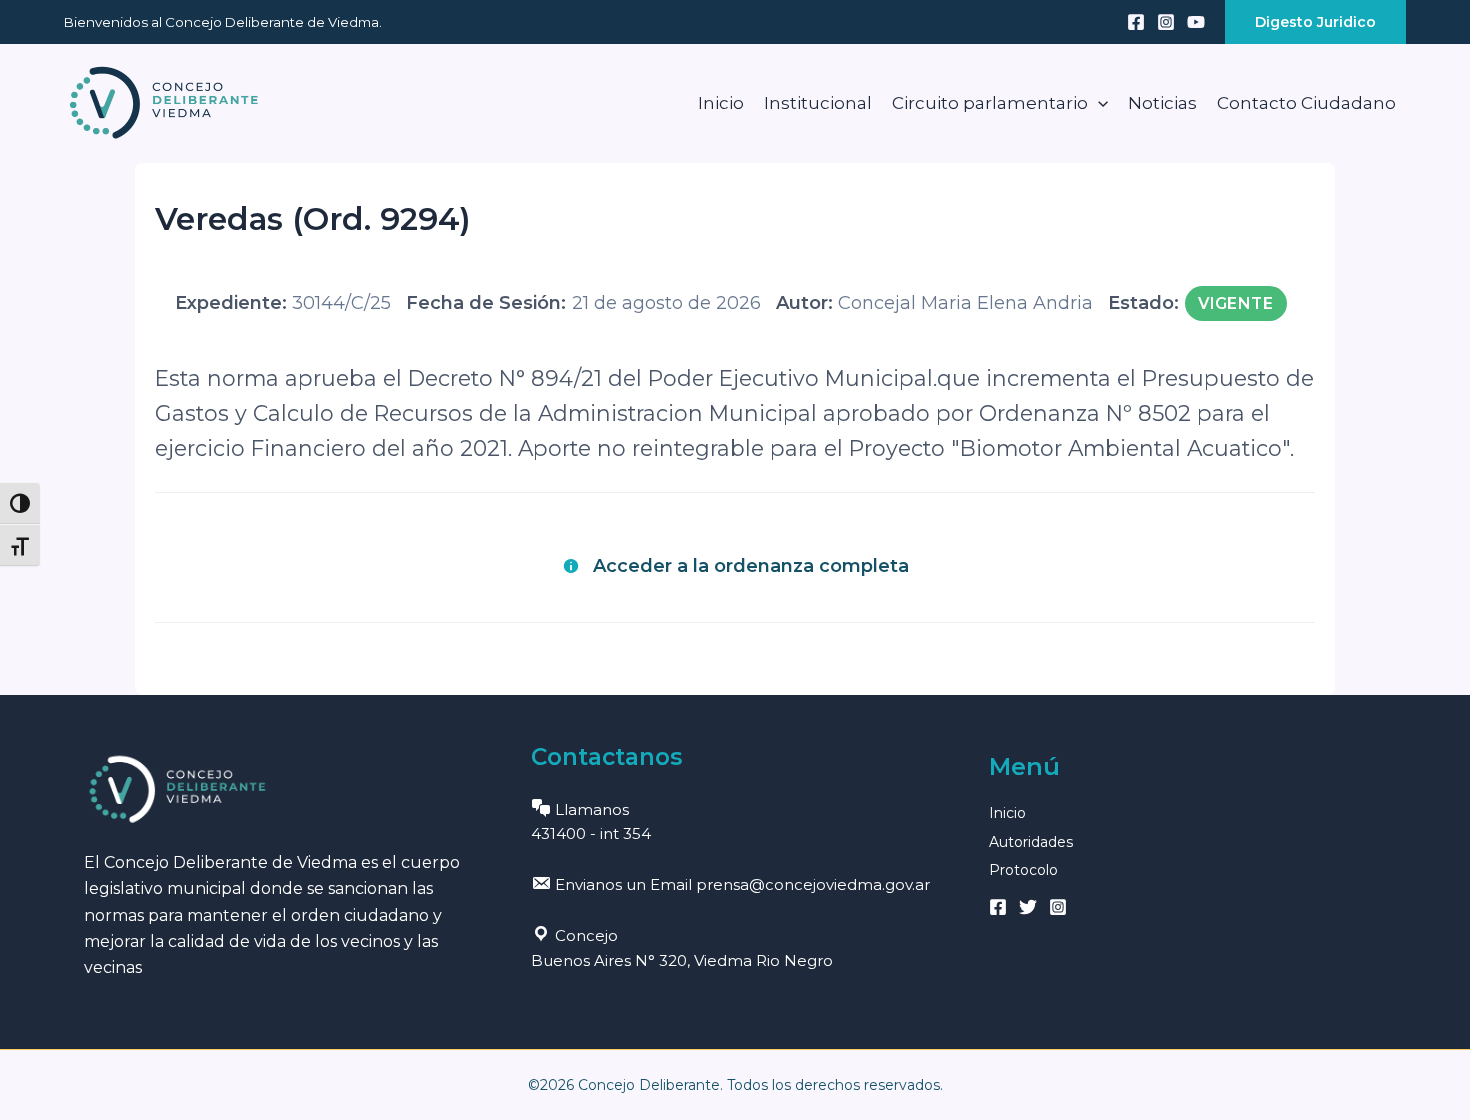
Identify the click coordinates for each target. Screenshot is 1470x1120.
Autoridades (1031, 842)
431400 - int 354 (591, 833)
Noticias (1162, 103)
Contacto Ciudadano (1306, 103)
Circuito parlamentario (990, 103)
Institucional (818, 103)
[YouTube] (1196, 22)
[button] (1315, 22)
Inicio (721, 103)
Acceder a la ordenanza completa (751, 566)
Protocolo (1023, 870)
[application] (1098, 103)
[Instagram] (1166, 22)
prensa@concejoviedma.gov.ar (813, 884)
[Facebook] (1136, 22)
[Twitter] (1028, 907)
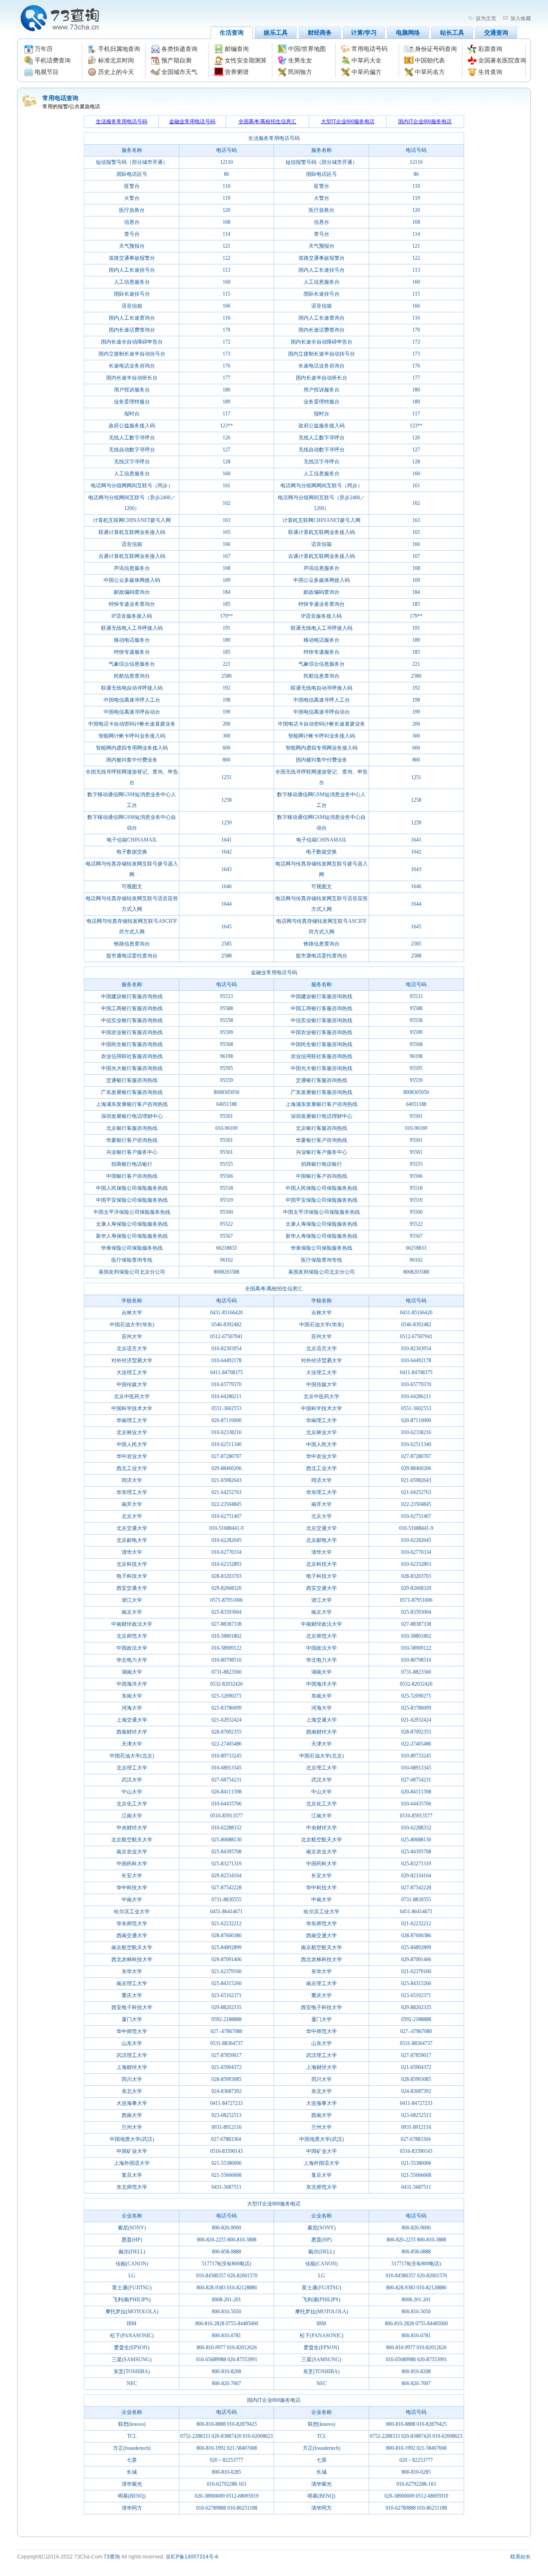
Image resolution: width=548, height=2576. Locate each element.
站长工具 (452, 32)
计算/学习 (364, 32)
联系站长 (520, 2557)
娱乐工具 (276, 32)
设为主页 (486, 18)
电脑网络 (408, 32)
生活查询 (232, 32)
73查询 (112, 2557)
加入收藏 (520, 18)
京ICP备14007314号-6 (192, 2557)
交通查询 (496, 32)
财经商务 (320, 32)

· · · · · · ·

**What this task involves**
What you return must match the data above exactly, with no images included.

**Response below**
Identify the click coordinates for each target. Screenshot is 1470x1120.
Autoridades (1031, 842)
431400 - int 354 (591, 833)
Noticias (1162, 103)
Contacto Ciudadano (1306, 103)
Circuito parlamentario (990, 103)
Institucional (818, 103)
[YouTube] (1196, 22)
[button] (1315, 22)
Inicio (721, 103)
Acceder a la ordenanza completa (751, 566)
Protocolo (1023, 870)
[application] (1098, 103)
[Instagram] (1166, 22)
prensa@concejoviedma.gov.ar (813, 884)
[Facebook] (1136, 22)
[Twitter] (1028, 907)
Image resolution: width=548, height=2576. Locate each element.
站长工具 (452, 32)
计算/学习 (364, 32)
联系站长 (520, 2557)
娱乐工具 (276, 32)
设为主页 (486, 18)
电脑网络 (408, 32)
生活查询 (232, 32)
73查询 (112, 2557)
加入收藏 (520, 18)
京ICP备14007314号-6 (192, 2557)
交通查询 (496, 32)
财经商务 (320, 32)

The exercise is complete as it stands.